**PROBLEM TO WORK ON**
Everything in the entries except the pictures should be repeated exactly.
═══ EXERCISE INPUT
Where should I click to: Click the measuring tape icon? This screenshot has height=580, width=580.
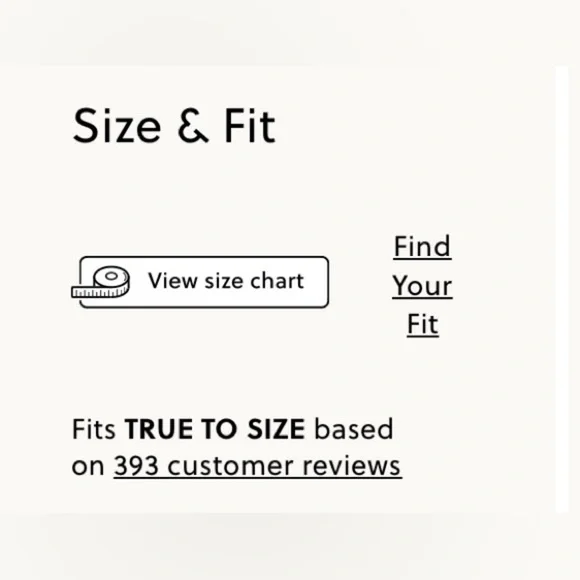tap(101, 282)
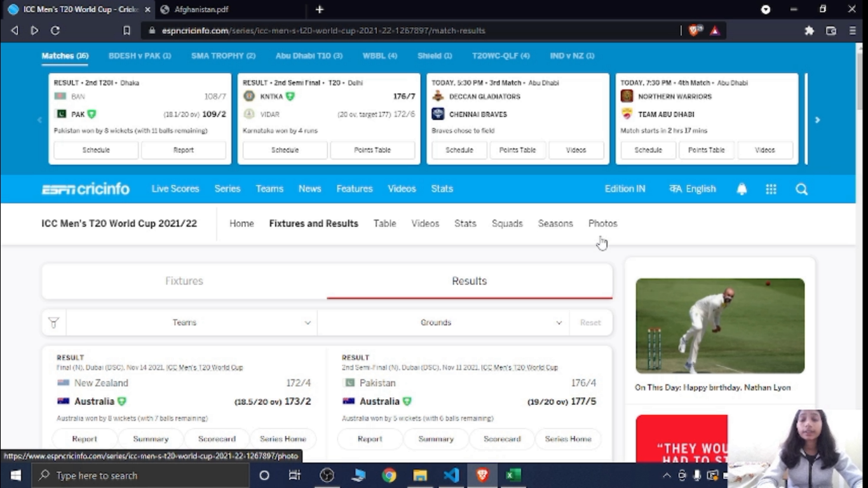This screenshot has height=488, width=868.
Task: Open the notifications bell icon
Action: pos(742,189)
══════
**EXPECTED ANSWER**
Where should I click to: Click the measuring tape icon? This screenshot has height=580, width=580.
tap(101, 282)
This screenshot has height=488, width=868.
Task: Open the notifications bell icon
Action: pos(742,189)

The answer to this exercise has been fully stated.